Ford is the founder of Hip Hop Architecture, a free youth program that teaches building design to kids in underrepresented communities. He points at the lack of representation in architecture as the reason some buildings do a disservice to the communities they serve.
A 2015 study found that only 18 percent of licensed architects are women, even though they make up about half the population. African-Americans make up 2 percent of licensed architects, and Latinos make up 3 percent.
"The ultimate goal is to increase the number of minorities in architecture profession, but also give students a vernacular that allows them to automatically set themselves apart from any of their other peers," Ford said.
He continued: "Just like hip-hop and its music. Can we bring some of that same creativity that our kids walk, talk and eat every day?
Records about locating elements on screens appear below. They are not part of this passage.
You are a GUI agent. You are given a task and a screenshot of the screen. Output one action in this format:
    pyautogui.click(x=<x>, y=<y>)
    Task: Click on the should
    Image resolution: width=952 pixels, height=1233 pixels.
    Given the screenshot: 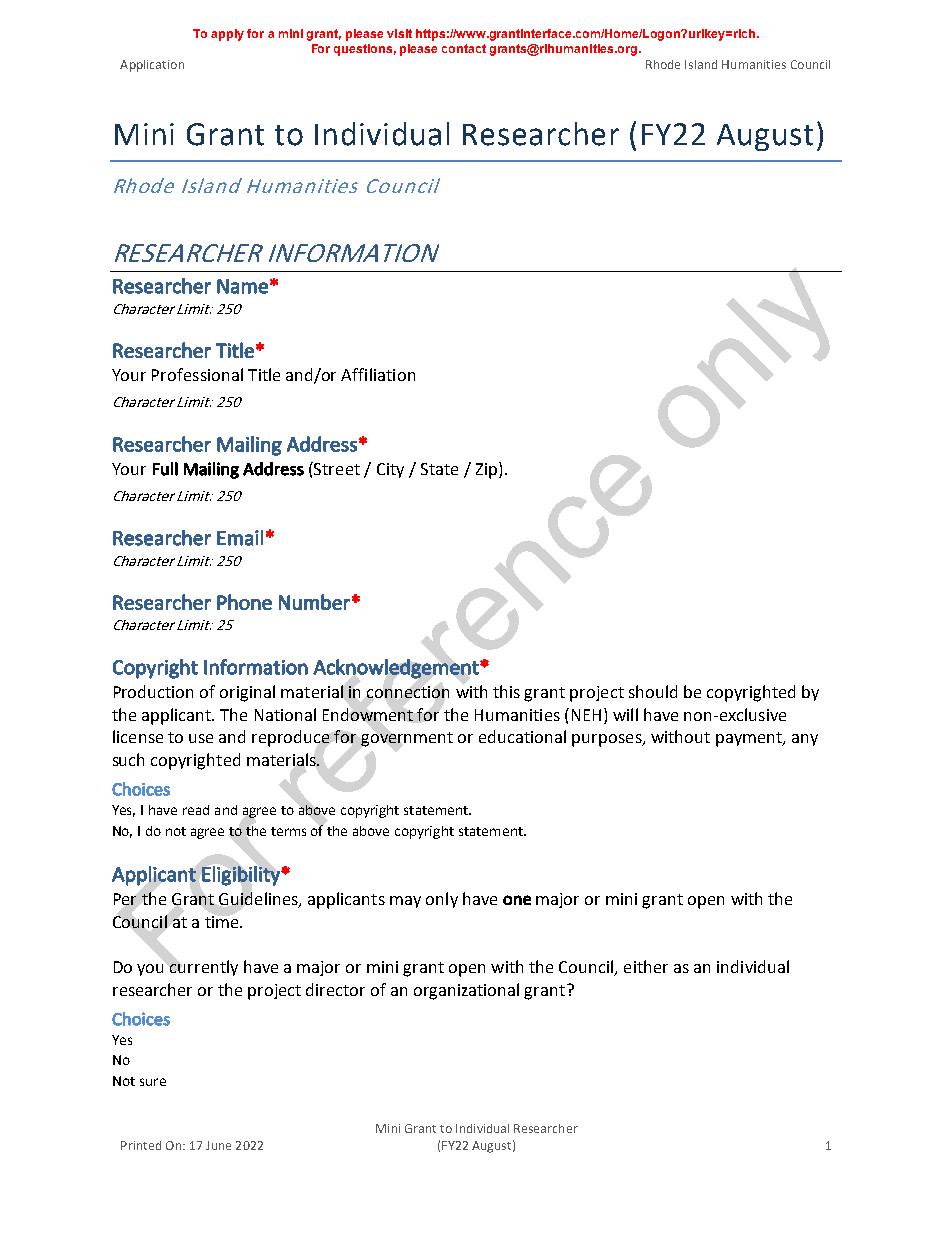 What is the action you would take?
    pyautogui.click(x=653, y=691)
Can we bring that in architecture and have them create styles, and not just styles but have them solve some of the problems that we hear in our lyrics all the time?"
Ford said the oft-used phrase "concrete jungle" can refer to the housing projects and that it's an example of bad architecture that negatively impacts communities of color.
The low-income, high-rise housing projects like the Cabrini Green Homes in Chicago were synonymous with crime, gang violence and neglect associated with public housing.
"Modernism was a style of architecture that reduced architecture to its purest forms," Ford said. "When you think about the housing projects, which all had the same shape, it was shaped as a crucifix in most places ... that was extruded up, and some modernists believed that people who inhabited that space, especially working-class citizens, they will be made better because of the purity of the shape alone."
But it did the opposite.
Ford added, "Sometimes trees didn't grow and the grass didn't grow, and you created these concrete jungles which you hear artists talk about a lot."
The media outlet City Lab described Cabrini-Green as "designed on super blocks that cut residents off from the surrounding community and that kept police from easily accessing the grounds. They were built in shoddy barracks and imposing towers, neither of which gave residents any control over the safety of their communal outdoor spaces. They were, in a sense, dangerous by design." Cabrini-Green homes were demolished in 2011, but there's still similarly designed public housing around the country.
Ford said, "What Hip Hop Architecture does is to say we don't need more songs like that, we need to listen to those songs and change the environments that inspire those lyrics so that the music can eventually change."
So far, 320 middle and high school students have gone through the Hip Hop Architecture program since its inception last year. Ford partnered with Autodesk to bring five-day intensive camps to 30 locations around the country and in Toronto. The camp focuses on three things: to identify issues within the students' communities; to use architecture as a solution to solve the problems; and to create a song about their design.
"The reason for diversity in a profession isn't just to design better buildings but it’s to create advocates at the table so that situations that we may not know of other cultures they can be brought up. And it will also solve this issue designing for people which I say, I don't want to design for someone, I would rather design with them," Ford said.